— Recorded information —

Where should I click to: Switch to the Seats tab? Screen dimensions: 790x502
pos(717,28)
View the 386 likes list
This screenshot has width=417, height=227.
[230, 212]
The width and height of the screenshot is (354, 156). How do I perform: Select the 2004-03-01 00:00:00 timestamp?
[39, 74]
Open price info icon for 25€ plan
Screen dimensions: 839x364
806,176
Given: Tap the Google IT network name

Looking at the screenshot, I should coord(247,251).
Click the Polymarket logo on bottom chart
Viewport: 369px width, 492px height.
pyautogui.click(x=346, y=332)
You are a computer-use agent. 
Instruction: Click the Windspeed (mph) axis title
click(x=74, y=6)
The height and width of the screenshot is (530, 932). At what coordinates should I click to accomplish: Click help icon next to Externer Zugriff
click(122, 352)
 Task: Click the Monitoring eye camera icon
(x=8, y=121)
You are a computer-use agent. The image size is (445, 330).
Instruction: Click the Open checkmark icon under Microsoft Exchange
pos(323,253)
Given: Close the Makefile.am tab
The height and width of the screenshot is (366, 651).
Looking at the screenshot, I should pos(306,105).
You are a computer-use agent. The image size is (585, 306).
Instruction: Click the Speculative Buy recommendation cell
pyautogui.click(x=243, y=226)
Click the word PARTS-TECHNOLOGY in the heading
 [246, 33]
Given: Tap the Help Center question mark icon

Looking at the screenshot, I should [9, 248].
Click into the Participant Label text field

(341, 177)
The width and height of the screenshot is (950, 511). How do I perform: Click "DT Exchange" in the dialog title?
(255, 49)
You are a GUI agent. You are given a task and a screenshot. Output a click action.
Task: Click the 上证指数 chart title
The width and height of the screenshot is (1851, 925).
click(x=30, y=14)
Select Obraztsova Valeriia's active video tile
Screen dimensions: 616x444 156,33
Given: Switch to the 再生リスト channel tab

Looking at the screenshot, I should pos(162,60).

— Aim of the exercise —
Write the listing out again, matching every line exactly.

— Answer —
Where should I click to: Switch to the Seats tab? Screen dimensions: 790x502
pos(717,28)
View the 386 likes list
This screenshot has width=417, height=227.
[230, 212]
The width and height of the screenshot is (354, 156). How do I perform: Select the 2004-03-01 00:00:00 timestamp?
[39, 74]
Open price info icon for 25€ plan
Screen dimensions: 839x364
806,176
Given: Tap the Google IT network name

Looking at the screenshot, I should coord(247,251).
Click the Polymarket logo on bottom chart
Viewport: 369px width, 492px height.
pyautogui.click(x=346, y=332)
You are a computer-use agent. 
Instruction: Click the Windspeed (mph) axis title
click(x=74, y=6)
The height and width of the screenshot is (530, 932). At what coordinates should I click to accomplish: Click help icon next to Externer Zugriff
click(122, 352)
 Task: Click the Monitoring eye camera icon
(x=8, y=121)
You are a computer-use agent. The image size is (445, 330).
Instruction: Click the Open checkmark icon under Microsoft Exchange
pos(323,253)
Given: Close the Makefile.am tab
The height and width of the screenshot is (366, 651).
Looking at the screenshot, I should pos(306,105).
You are a computer-use agent. The image size is (585, 306).
Instruction: Click the Speculative Buy recommendation cell
pyautogui.click(x=243, y=226)
Click the word PARTS-TECHNOLOGY in the heading
 [246, 33]
Given: Tap the Help Center question mark icon

Looking at the screenshot, I should [9, 248].
Click into the Participant Label text field

(341, 177)
The width and height of the screenshot is (950, 511). How do I perform: Click "DT Exchange" in the dialog title?
(255, 49)
You are a GUI agent. You are given a task and a screenshot. Output a click action.
Task: Click the 上证指数 chart title
The width and height of the screenshot is (1851, 925).
click(x=30, y=14)
Select Obraztsova Valeriia's active video tile
Screen dimensions: 616x444 156,33
Given: Switch to the 再生リスト channel tab

Looking at the screenshot, I should pos(162,60).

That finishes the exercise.